→ READING PASSAGE:
— START —
Moving Towards South Asian Confederation
Ideal of Human Unity - Chapters

Chapter V Part IV

The resurrection of the imperial idea

We will now examine the third question raised by Sri Aurobindo in the beginning of Chapter V. He wants to know whether an economic, political and administrative unification can lead not only to a mere external unity but a real, living, organic unity. Why does he raise this question? In the drive towards establishing an international unity, a new world-order, a broad-scale external unification becomes mandatory. A new world-order would end in a fiasco if it could not manifest a living, organic, psychological unity-principle. Such a broad, trans-national unification moving towards a paramount State can rekindle the memory-traces of the empire-idea in the subconscious of the race.

This sounds preposterous in an age when the empire as an entity has perished, the nation as a psychological entity has evolved and after consolidation strives to surpass the limitations of nationalism to sub serve the growing need for internationalism. Has not the empire-idea disappeared from the earth like the dinosaur? The problem is with the human mind. Nothing is effaced from the subconscious or the collective unconscious of the race. The dinosaur may be physically defunct but creatively reconstructed in Jurassic Park, in animation films, in cartoon networks. It would therefore be not surprising if the specter of world-unity permits a resurgence of the empire-idea.
— END —
→ MATERIAL:
— START —
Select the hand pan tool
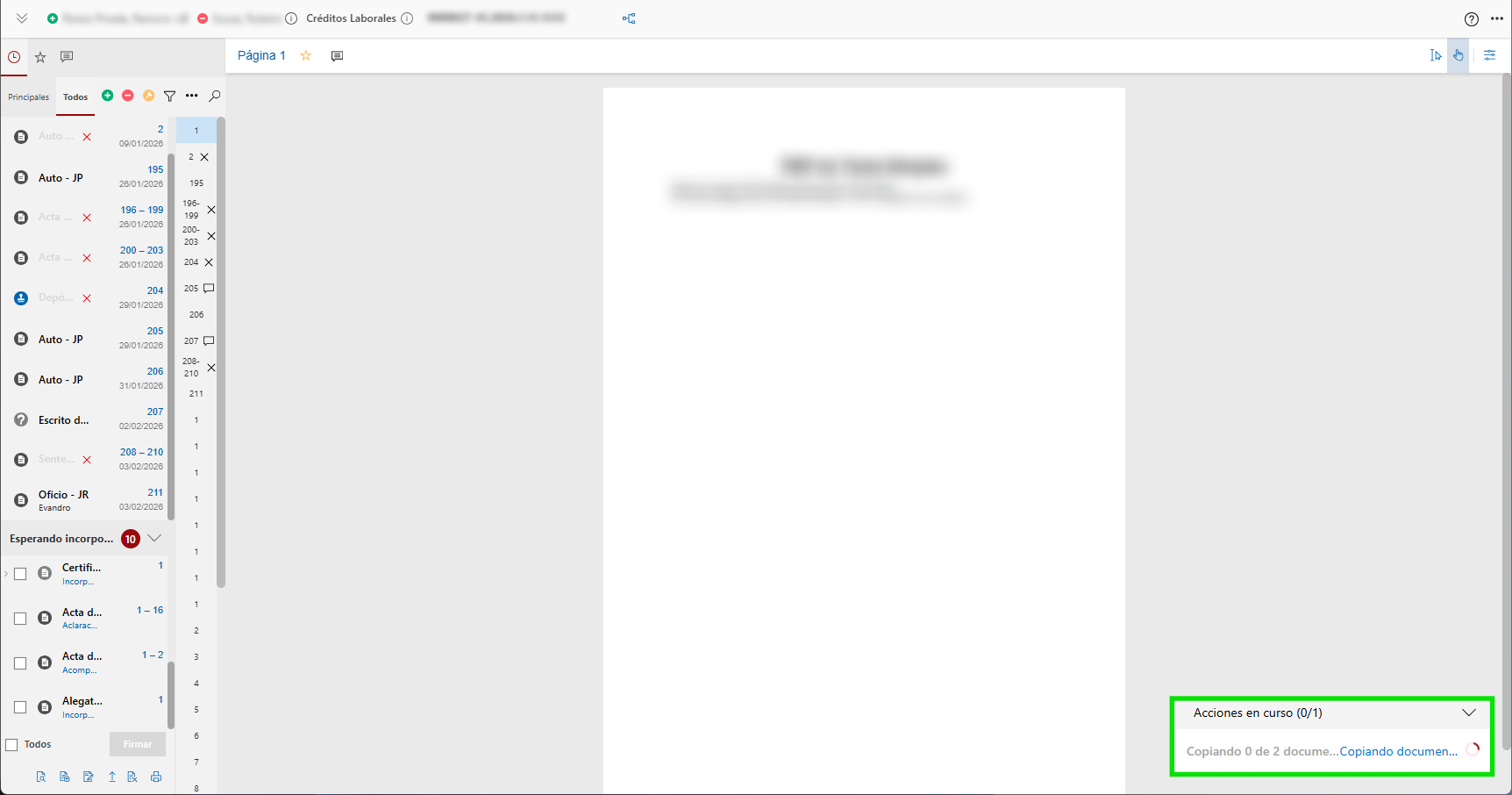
— END —
→ WHAT THE TASK ASKS:
Echo the passage on the imperial idea from "We will now" up to and including "subconscious of the race.". Use only the passage on the resurrection of the imperial idea.

→ CORRECT RESPONSE:
We will now examine the third question raised by Sri Aurobindo in the beginning of Chapter V. He wants to know whether an economic, political and administrative unification can lead not only to a mere external unity but a real, living, organic unity. Why does he raise this question? In the drive towards establishing an international unity, a new world-order, a broad-scale external unification becomes mandatory. A new world-order would end in a fiasco if it could not manifest a living, organic, psychological unity-principle. Such a broad, trans-national unification moving towards a paramount State can rekindle the memory-traces of the empire-idea in the subconscious of the race.